Afgelopen nacht heeft Turkije diens luchtbombardementen tegen ISIS en de Koerden voortgezet. Behalve in Syrië, viel men ook aan in Irak. Nadat premier Davutoglu en president Erdogan gisteren aankondigden dat Turkije voorlopig actief blijft in
de strijd tegen ISIS en de PKK, werden vannacht zoals verwacht weer bombardementen uitgevoerd op doelen die behoren bij de twee organisaties. Niet alleen in Syrië vonden aanvallen plaats, maar ook het
luchtruim van Irak werd bezocht:
Turkse gevechtsvliegtuigen hebben volgens Turkse media vrijdagavond laat kampen van de extremistische Koerdische strijdgroep PKK (Koerdische Arbeiderspartij) in het noorden van Irak aangevallen. Ook zouden er eerder op de avond in het noorden van Syrië doelen van Islamitische Staat (IS) zijn bestookt.

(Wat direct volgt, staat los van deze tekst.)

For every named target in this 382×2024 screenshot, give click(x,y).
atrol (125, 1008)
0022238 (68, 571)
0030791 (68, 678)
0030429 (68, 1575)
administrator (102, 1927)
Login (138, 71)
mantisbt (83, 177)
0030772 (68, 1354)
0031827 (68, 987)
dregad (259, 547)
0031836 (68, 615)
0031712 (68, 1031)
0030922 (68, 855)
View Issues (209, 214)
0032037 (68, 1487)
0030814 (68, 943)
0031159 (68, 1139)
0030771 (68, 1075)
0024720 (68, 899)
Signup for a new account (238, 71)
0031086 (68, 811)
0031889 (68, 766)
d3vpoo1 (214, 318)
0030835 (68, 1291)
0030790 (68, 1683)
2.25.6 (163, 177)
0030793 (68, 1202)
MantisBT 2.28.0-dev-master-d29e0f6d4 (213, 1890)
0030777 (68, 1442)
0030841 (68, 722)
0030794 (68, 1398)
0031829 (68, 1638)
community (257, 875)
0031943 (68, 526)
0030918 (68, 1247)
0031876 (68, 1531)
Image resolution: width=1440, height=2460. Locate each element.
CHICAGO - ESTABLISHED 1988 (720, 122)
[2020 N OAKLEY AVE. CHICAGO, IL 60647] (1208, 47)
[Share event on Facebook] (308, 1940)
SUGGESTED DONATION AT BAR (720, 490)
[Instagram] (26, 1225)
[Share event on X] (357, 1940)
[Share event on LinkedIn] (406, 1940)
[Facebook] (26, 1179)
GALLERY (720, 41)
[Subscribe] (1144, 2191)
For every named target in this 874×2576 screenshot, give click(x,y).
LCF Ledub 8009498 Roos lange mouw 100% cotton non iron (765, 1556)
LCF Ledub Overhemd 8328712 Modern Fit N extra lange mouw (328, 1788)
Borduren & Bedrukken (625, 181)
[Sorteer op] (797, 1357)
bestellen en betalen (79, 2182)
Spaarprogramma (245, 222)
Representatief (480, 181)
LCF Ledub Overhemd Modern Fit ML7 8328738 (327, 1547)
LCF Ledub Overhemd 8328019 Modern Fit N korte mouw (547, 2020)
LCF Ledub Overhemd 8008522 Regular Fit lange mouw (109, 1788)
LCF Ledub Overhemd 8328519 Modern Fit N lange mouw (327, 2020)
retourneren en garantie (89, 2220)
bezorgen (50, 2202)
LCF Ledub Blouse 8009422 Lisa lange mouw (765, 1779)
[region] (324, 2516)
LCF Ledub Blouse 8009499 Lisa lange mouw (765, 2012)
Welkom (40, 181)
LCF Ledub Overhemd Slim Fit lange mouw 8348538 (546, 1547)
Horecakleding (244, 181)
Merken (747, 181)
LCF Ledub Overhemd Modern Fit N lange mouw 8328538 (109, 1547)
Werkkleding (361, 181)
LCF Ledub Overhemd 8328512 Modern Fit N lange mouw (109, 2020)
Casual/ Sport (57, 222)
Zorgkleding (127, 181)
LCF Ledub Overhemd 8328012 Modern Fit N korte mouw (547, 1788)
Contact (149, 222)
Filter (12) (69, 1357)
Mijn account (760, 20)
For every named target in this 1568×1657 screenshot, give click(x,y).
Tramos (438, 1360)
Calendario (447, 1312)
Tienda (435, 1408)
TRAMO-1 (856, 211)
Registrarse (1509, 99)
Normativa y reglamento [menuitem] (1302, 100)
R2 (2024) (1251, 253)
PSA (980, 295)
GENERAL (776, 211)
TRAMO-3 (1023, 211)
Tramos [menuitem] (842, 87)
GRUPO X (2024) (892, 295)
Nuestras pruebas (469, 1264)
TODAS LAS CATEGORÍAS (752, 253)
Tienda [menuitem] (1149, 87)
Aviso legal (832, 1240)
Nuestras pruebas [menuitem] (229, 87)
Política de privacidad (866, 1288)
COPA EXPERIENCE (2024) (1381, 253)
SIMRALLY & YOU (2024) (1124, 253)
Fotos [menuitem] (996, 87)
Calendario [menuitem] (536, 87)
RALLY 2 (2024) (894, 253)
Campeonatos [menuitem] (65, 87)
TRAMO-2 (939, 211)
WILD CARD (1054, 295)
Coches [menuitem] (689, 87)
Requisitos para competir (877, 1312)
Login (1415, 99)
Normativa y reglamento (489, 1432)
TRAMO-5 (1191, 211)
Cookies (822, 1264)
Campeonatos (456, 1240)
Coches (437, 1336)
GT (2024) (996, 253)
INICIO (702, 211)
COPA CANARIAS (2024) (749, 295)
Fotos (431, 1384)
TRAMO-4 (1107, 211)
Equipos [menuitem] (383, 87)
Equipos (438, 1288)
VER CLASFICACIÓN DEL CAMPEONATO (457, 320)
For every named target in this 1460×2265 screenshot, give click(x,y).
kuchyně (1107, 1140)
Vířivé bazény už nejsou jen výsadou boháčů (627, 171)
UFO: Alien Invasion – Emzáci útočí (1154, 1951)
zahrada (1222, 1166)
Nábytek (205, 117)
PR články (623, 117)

Bombardementen op PKK - het Turks-Koerdische verzetsleger dat ook tegen ISIS strijdt - zullen misschien niet direct begrepen worden door alle partijen. Daarnaast is Turkije al tientallen jaren langer
de vijand van de PKK dan ISIS dat is. De PKK wil namelijk niet alleen de Koerdische gebieden in Syrië en Irak bevrijden van ISIS, maar streeft ook naar een eigen staat in Turkije. Om dat doel te bereiken worden ook regelmatig aanslagen in Turkije gepleegd. Afgelopen woensdag nog kwamen bij zo'n aanval
twee politie-agenten om het leven.
In het Westen wordt tevreden gereageerd dat Turkije nu eindelijk zich ook actief mengt in de oorlog tegen ISIS. Maar ook aanhangers van ISIS zijn niet ontevreden met het feit dat ook de PKK
er van langs krijgt.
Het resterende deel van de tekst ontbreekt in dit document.